After witnessing much misuse of the Long Tail phrase, this silly post has finally pushed me over the edge. It's time to draw the line. Long Tails are found everywhere, but not, you know, actually everywhere.
There are many distortions of the term, but the most common one is to use it as a newly-positive synonym for "fringe". Invoking the Long Tail is not a magic wand to explain away the apparent lack of demand for what you've got. The Long Tail is not a get-out-of-jail-free card for poor-selling product. Or weak sectors. Or bad ideas.
The fact that something isn't popular doesn't mean that
it's just a matter of time before it will benefit from all sorts of powerful demand-creation
Long Tail effects. More likely, it's just not good enough to be commercially interesting, and probably never will be.
Most of the "niche" products in the tail are simply crap.
That's okay, because some significant fraction of them aren't and with
a functioning way to separate the good from the bad, they can be found by
those who will appreciate them. But note the essential element: a functioning way to drive demand.
As I've mentioned in the original article, for Long Tail effects to work, you need both a head of relatively few hits and a tail of many niches, so that recommendations and other filters can lead consumers from one to the other.

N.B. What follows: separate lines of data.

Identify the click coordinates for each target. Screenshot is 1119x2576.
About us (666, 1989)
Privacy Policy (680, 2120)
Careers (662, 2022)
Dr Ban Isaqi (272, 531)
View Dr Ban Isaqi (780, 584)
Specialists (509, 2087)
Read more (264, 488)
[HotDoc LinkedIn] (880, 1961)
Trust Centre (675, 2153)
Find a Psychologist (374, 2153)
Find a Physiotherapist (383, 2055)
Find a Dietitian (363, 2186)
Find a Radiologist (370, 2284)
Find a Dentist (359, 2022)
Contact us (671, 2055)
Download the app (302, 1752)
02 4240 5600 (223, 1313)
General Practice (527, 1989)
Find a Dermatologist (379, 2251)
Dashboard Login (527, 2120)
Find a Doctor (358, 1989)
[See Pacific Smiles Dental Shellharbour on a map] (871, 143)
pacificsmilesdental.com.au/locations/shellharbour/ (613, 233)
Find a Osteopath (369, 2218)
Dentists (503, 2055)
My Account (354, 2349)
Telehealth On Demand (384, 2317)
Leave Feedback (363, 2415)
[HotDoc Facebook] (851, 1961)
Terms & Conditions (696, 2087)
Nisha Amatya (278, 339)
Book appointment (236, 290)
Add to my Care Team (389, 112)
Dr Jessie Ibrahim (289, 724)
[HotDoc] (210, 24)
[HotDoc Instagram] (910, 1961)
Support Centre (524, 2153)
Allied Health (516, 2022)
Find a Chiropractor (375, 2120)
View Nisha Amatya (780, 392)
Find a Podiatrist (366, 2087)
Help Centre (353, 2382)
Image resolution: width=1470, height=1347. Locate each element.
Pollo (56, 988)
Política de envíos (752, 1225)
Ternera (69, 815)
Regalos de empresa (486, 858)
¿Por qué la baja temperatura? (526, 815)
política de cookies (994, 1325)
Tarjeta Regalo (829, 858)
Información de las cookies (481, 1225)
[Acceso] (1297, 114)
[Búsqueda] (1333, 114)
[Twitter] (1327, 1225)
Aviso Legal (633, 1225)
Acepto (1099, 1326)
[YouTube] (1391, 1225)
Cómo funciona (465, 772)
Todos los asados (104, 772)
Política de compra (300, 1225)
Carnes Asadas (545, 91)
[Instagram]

A tail without a head is too noisy and apparently random to get consumer traction; people need to start with the familiar and then move, via trusted recommendations, to the unfamiliar. Likewise a head without a tail is too limited in choice; the odds of finding a niche you want are too low to bother exploring much beyond what you already know.
Thus the two big Long Tail opportunities are:
- Aggregating hits and niches into a one big curve, from head to tail.
- Creating content and products that can plug into someone else's aggregated curve.
If what you're selling is fringe, it may well enjoy Long Tail benefits, but only if it can fit nicely into an existing market that has the capacity to drive demand. If that market doesn't exist, it's unlikely that throwing some niche products out there is going to create it. Even if it does exist, those products will only reach their audience if the filters and recommendations are good enough to find them.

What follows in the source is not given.